### Task brief
The stretch from the line with "You are a GUI" through the line with "Task: Select the Web Player tab" in the records below: write it out exactly, and nothing else.

### Records supplied

-=-=-=-=-

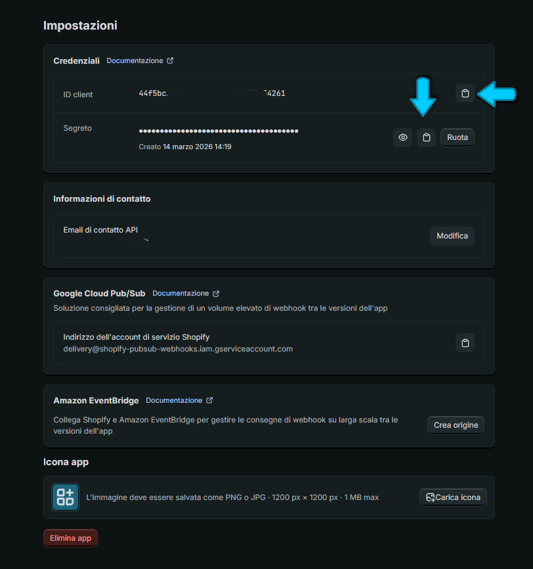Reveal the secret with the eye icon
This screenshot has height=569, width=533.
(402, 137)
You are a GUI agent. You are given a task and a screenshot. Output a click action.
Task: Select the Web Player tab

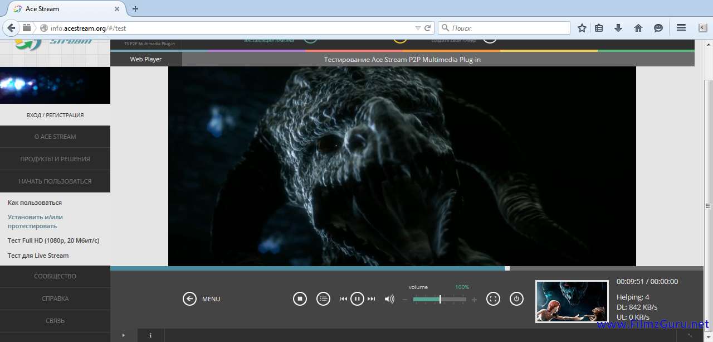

-=-=-=-=-

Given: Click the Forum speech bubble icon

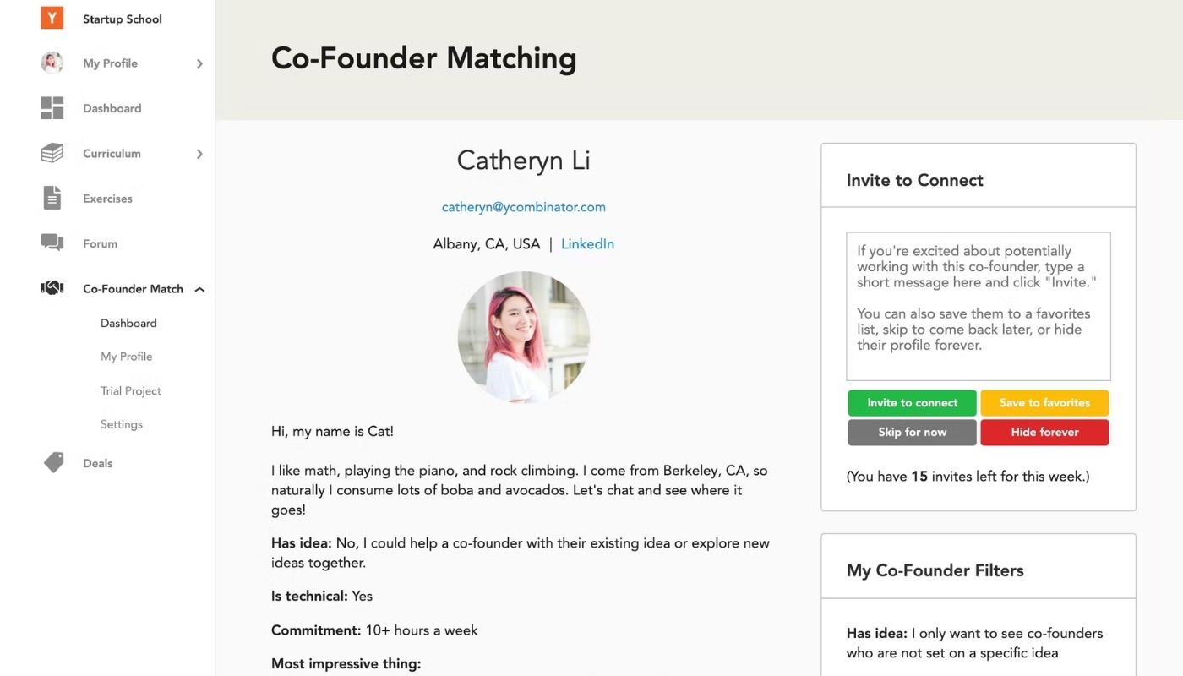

-=-=-=-=-

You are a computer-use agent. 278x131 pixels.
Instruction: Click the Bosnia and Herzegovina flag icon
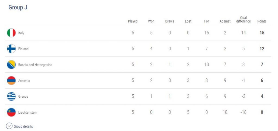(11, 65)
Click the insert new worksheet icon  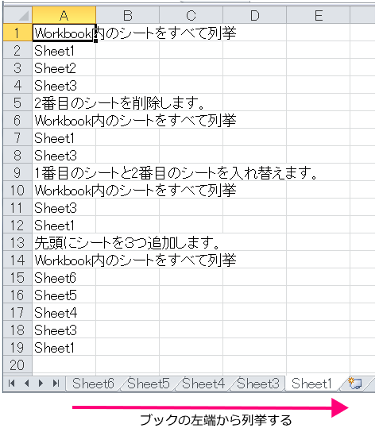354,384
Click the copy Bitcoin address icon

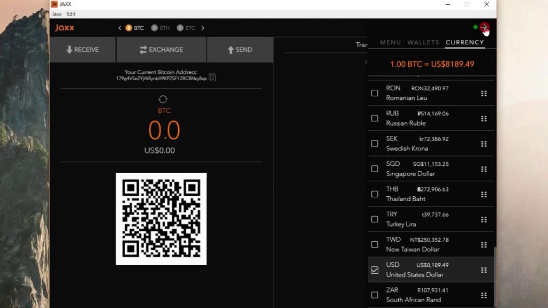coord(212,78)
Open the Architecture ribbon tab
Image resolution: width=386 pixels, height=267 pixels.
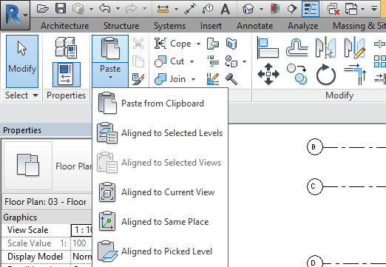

-=-=-=-=-

### Answer space
You are a GUI agent. You are given a task and a screenshot. Output a click action.
Task: Select the Web Player tab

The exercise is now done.